On his route to and from his University of Dayton office, new President Eric Spina drives by Hawthorn Hill, the Oakwood home where Orville Wright lived with his father and sister.

Spina, an aerospace engineer with a passion for modern American history, says he draws inspiration from working in the Wright Brothers’ hometown. While everyone can’t achieve the impact the Wright Brothers did, he says, “It’s a reminder if you work hard maybe there’s a little bit of difference you can make.”

A native of upstate New York who taught and was an administrator at Syracuse University for more than quarter century Spina is out to make a difference as UD’s 19th president.

You’ve mentioned that coming to Dayton felt like coming home. Why is that?

There are some places where if you’re born elsewhere and live there 30 years, they still think of you as somebody from someplace else. But from my first two meetings with the search committee here they wrapped their arms around me.

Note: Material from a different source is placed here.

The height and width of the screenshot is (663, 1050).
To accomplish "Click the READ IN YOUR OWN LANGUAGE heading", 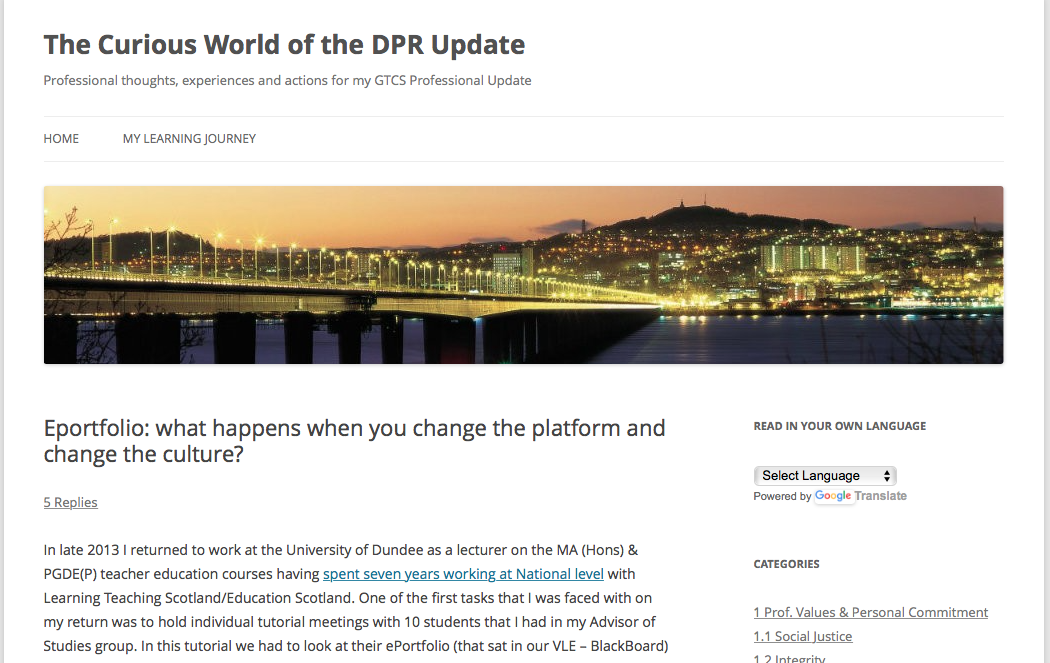I will coord(838,425).
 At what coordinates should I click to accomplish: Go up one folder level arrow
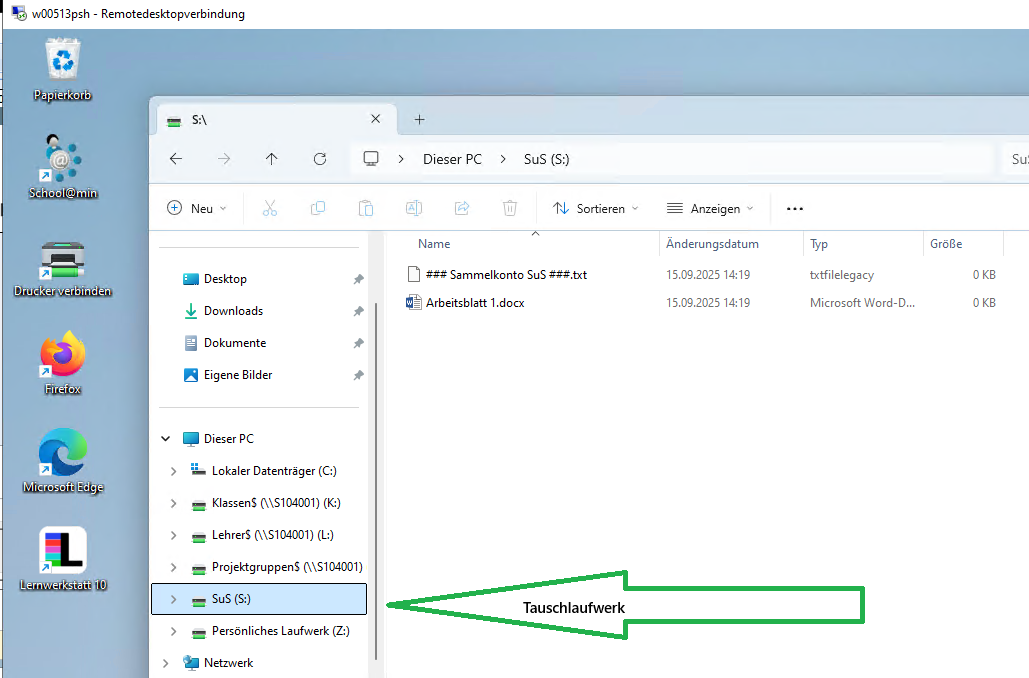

It was very supportive and embracing and felt right. Syracuse was my home for 28 years. It’s a town that’s really the same size as Dayton. That was appealing to me also. It’s the size where you can make a difference and it’s a size where the university matters to the community and community matters to the university. 

As part of a strategic visioning process you’ve said you want to do a lot of listening. What have you heard so far?

One of the biggest surprises is all the students I’ve met so far want to use their education to help people and make society a better, more just, more peaceful place. And yes, those type of students are at other universities, but I think Dayton attracts more of them. I think that says something about the Marianists and the way they framed the university, and it says something about the faculty. It is something I think we can leverage in making certain the world knows it, too.

You’ve mentioned that diversity and research are priorities. Why?

What happens in the classroom, on the quad, in the residence halls is really enhanced by having a diverse community. Diversity enhances every conversation from sociology to mechanical engineering. It really helps our students prepare for a world that’s increasingly diverse.

I also want to emphasize that UD is a great research university. I don’t think nationally we get the credit we should. We’ve announced research expenditures for the past year in excess of $100 million and that’s without a medical school. It certainly places us in the top 10 nationally among private schools without a medical school. 

UD has a big basketball tradition, as does Syracuse. What’s the role of intercollegiate athletics today?

I’ll be honest in some places it’s an outsized role and other places like UD I think it’s an integral part of the fabric and very visible. To students, prospective students and alumni, it’s a rallying point. If a university loses sight that it’s part of what we do and not what we do, if it loses sight that these aren’t athletes but student-athletes then things can go off the rails. 

What prompted you to pursue engineering?

I was good at math and science in high school and people said, “You should think about becoming an engineer.” Truth be told my passion is actually American history. I was able to put science and math together and it’s been a good career. But if I had to do it all over again I’d probably be a history professor. I’m particularly interested in history that I see as having a profound effect on where we are today as a country, from the Great Depression to the 1970s.